Debt schemes always attract higher taxes for some weird reasoning.
If you donot want to be taxed at the source, you got to fill out a TDS form when you sign up for a SIP with the AMC, i think.
 
#18
I think these are the current rules. Note that Short term means <1year from the date of purchase. Short term capital gains tax come into picture if you sell mutual fund units within 1 year of purchase. For equity schemes, Long term rates apply for >1yr timegap between purchase and redemption and these are 0!
Debt schemes always attract higher taxes for some weird reasoning.
If you donot want to be taxed at the source, you got to fill out a TDS form when you sign up for a SIP with the AMC, i think.
But the very logic of STP means short term, isn't it?
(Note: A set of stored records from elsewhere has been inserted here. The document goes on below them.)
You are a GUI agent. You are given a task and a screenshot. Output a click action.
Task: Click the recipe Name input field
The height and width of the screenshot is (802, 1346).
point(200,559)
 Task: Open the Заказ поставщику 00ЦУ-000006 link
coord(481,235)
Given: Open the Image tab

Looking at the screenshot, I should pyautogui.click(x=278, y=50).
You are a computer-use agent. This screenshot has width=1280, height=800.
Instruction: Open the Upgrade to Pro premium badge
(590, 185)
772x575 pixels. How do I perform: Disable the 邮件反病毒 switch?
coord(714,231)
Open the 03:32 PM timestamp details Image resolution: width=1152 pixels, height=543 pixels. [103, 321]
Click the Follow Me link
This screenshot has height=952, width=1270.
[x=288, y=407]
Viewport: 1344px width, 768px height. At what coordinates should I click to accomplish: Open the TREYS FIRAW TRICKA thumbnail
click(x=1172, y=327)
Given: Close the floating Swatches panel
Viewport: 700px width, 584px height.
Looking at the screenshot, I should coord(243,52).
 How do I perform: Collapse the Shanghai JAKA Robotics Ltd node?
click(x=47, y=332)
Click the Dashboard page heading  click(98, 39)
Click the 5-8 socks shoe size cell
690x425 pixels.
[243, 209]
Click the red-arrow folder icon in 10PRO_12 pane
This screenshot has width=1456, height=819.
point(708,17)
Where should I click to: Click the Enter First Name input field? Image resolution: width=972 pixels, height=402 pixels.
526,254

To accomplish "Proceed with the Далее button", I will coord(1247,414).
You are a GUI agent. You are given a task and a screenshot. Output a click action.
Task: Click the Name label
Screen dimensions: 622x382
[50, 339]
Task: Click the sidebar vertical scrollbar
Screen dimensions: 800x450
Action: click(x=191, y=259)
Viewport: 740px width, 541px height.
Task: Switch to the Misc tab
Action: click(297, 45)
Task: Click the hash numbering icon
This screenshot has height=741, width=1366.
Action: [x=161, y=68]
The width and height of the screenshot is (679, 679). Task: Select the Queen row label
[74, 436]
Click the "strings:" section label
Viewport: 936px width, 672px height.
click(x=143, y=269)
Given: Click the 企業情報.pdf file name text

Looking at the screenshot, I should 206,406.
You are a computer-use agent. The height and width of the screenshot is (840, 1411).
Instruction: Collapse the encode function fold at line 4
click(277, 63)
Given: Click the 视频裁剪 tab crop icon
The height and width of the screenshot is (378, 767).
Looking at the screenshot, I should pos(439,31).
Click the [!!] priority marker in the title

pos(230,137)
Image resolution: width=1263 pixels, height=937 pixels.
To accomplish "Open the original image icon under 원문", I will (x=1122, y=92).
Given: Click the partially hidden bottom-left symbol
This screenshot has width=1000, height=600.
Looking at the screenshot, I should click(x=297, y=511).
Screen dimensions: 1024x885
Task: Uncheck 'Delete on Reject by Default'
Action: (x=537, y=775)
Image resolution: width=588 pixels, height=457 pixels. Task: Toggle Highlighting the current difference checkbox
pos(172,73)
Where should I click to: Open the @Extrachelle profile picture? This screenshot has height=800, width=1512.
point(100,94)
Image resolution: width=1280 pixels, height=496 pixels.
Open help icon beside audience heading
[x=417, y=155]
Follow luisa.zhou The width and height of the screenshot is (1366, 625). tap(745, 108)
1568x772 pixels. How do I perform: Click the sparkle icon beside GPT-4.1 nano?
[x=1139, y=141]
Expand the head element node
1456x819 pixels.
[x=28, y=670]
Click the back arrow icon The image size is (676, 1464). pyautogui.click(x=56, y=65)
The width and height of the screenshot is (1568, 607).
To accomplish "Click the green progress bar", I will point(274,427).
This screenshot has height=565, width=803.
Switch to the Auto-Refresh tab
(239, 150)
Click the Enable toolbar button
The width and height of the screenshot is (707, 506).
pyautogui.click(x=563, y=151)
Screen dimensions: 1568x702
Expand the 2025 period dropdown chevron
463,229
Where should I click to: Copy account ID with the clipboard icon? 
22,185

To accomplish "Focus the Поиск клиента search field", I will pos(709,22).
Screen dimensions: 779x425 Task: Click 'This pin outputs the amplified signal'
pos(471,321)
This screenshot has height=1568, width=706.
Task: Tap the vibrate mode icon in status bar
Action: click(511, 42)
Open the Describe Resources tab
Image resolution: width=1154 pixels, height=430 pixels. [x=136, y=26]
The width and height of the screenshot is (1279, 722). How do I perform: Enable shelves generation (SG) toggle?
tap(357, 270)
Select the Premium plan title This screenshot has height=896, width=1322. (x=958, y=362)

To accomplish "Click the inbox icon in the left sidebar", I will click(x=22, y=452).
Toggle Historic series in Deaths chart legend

for example, I deposit Rs 1,00,000 in a debt fund with Rs, 10,000 coming out of it every month for SIP in equity fund with the same AMC. So I am selling every month Rs 10,000 worth assets in the fund.... do you understand what I am trying to say here?
 
#19
STP = Systematic transfer plan.

Boss, take some time and read previous posts in this forum as well as valueresearchonline. Also read similar member forum at other websites like moneycontrol. If I were you, I would take about 1 full month and learn some more. It is more important that you start it right knowing completely what you are getting into.
I would also suggest not to invest now plus the market is due for a correction soon. I knew of some one in my friend's circle who had burnt his finger in 2007 and has never returned back to the market. Remember that the first impression of the market is the best one. Also, this is all about taking calculated risk.
 
#20
STP = Systematic transfer plan.

Boss, take some time and read previous posts in this forum as well as valueresearchonline. Also read similar member forum at other websites like moneycontrol. If I were you, I would take about 1 full month and learn some more. It is more important that you start it right knowing completely what you are getting into.
I would also suggest not to invest now plus the market is due for a correction soon. I knew of some one in my friend's circle who had burnt his finger in 2007 and has never returned back to the market. Remember that the first impression of the market is the best one. Also, this is all about taking calculated risk.
Thanks buddy, but I think you got be all wrong. I didn't mean stp's full form is short term but the idea behind it, in context to short term tax. Lol, it is funny though how we can interprete the same thing in a different way. But may be it is my fault, I should have rephrased my sentence.

I agree research is very important and this is what I am doing. I didn't get the answer of my question in old post so I asked here.